Chapitre quatrième

   Encre avait passé la journée à peindre, heureux de retrouver autant de couleur sur une toile vierge trop blanche à son goût. Il n’avait tout d’abord pas su quoi peindre mais avait finalement opté pour un paysage marin. Il s’était souvenu de son voyage en caravelle, de France jusqu'en Angleterre, du roulis des vagues lors d'une tempête, du reflet du soleil sur l'eau comme des milliers de diamants, du vent qui faisait onduler les voiles...

   La seul différence entre ces deux tableaux était le fait que l’un d'eux était réel. Les couleurs à peine commencées, il arrêta son travail en regardant l'heure.

-Je vais être en retard !

   Il jeta littéralement ses pinceaux sur la table de son atelier, s’essuya les phalanges en hâte et réajusta un peu sa tenue avant de sortir précipitamment et de se rendre au grand manoir de la ville.

   De grands vitraux colorés, des pierres claires, deux tours qui encadraient la façade principale et une magnifique rosace digne des plus belles églises. Émerveillé, Encre retint un hoquet de surprise en voyant une lance, tenue par un monstre chien, dirigée droit vers sa cage thoracique. 

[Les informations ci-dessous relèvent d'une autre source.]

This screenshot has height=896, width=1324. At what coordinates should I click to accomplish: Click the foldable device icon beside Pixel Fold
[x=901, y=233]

-Que venez-vous faire ici ? demanda le garde, méfiant.

-Tout doux Dagomy, sourit Northwood en arrivant et en posant une main sur l'épaule dudit Dagomy. Ne sois pas si rude avec les invités voyons.

   Encre sourit à son tour en rougissant fortement. Adrian lui prit la main et l’emmena à l’intérieur tandis que Dagomy reprenait son garde à vous exemplaire. Le jeune seigneur l'emmena dans un jardin d’hiver très lumineux et entouré de fleurs exotiques colorées. Le peintre ne put retenir un souffle incrédule.

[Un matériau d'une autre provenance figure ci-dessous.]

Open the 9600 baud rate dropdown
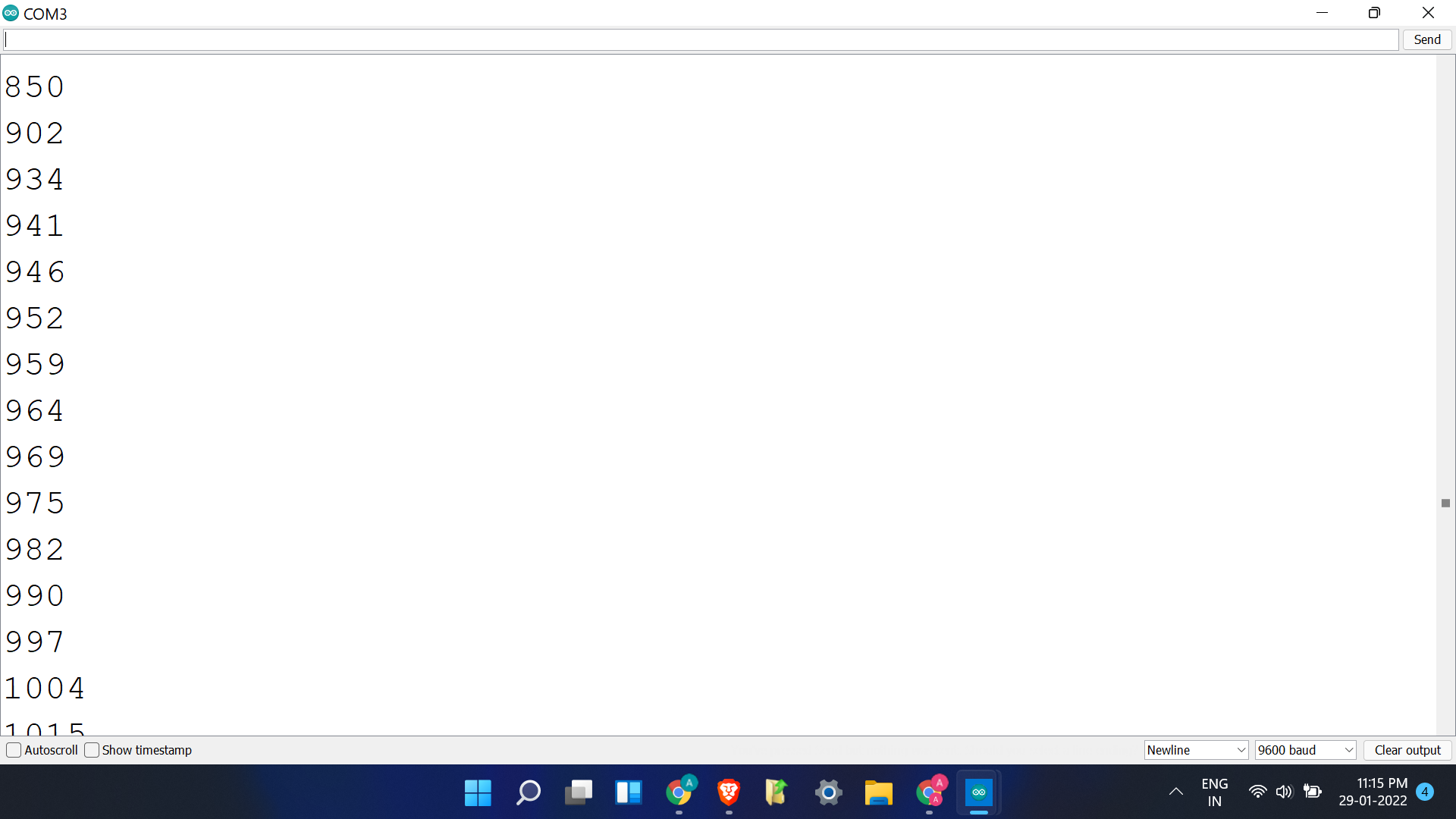 coord(1305,750)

-Ce genre de jardins... Je n'en ai jamais entendu parler en France, ils doivent être incroyablement rares...

-Des jardins d’hiver, sourit Adrian en le faisant s’asseoir dans un canapé de velours très confortable. Une verrière est très difficile à construire mais pas impossible. Le verre et l’acier sont magnifiques et la lumière et la chaleur permettent de posséder des plantes tropicales rares. Comme ces hibiscus ou encore ces orchidées.

   Le seigneur de la ville prit place dans un fauteuil en face du squelette et leur servit une tasse e thé dans de la porcelaine finement décorée. Loin d'être habitué à tout ce luxe, Encre se fit discret et accepta la tasse maladroitement.

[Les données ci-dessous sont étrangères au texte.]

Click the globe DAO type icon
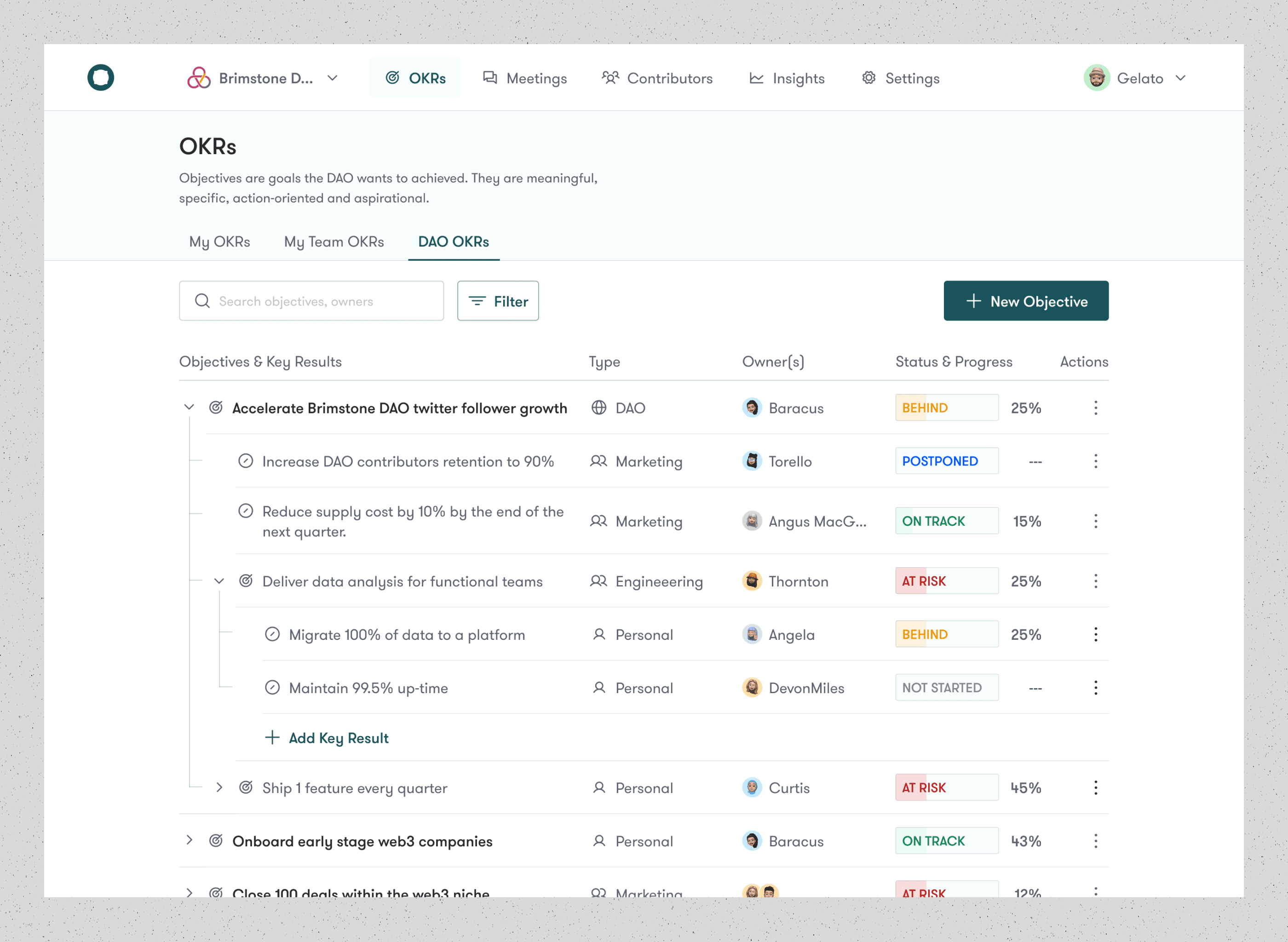This screenshot has height=942, width=1288. 598,408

   À l’inverse, très à l’aise, Northwood croisa les jambes en une pose assurée et commença à siroter sa boisson en détaillant le peintre d'un regard expert.

-Parlez-moi un peu de vous très cher. Depuis combien de temps êtes-vous installé ici ?

-Cela va faire plus d'un an messire, expliqua le peintre en buvant à son tour une gorgée. Comme vous l’aurez sans doutes remarqué, je suis français.

-Avez-vous toujours été peintre ou bien est-ce une reconversion ? 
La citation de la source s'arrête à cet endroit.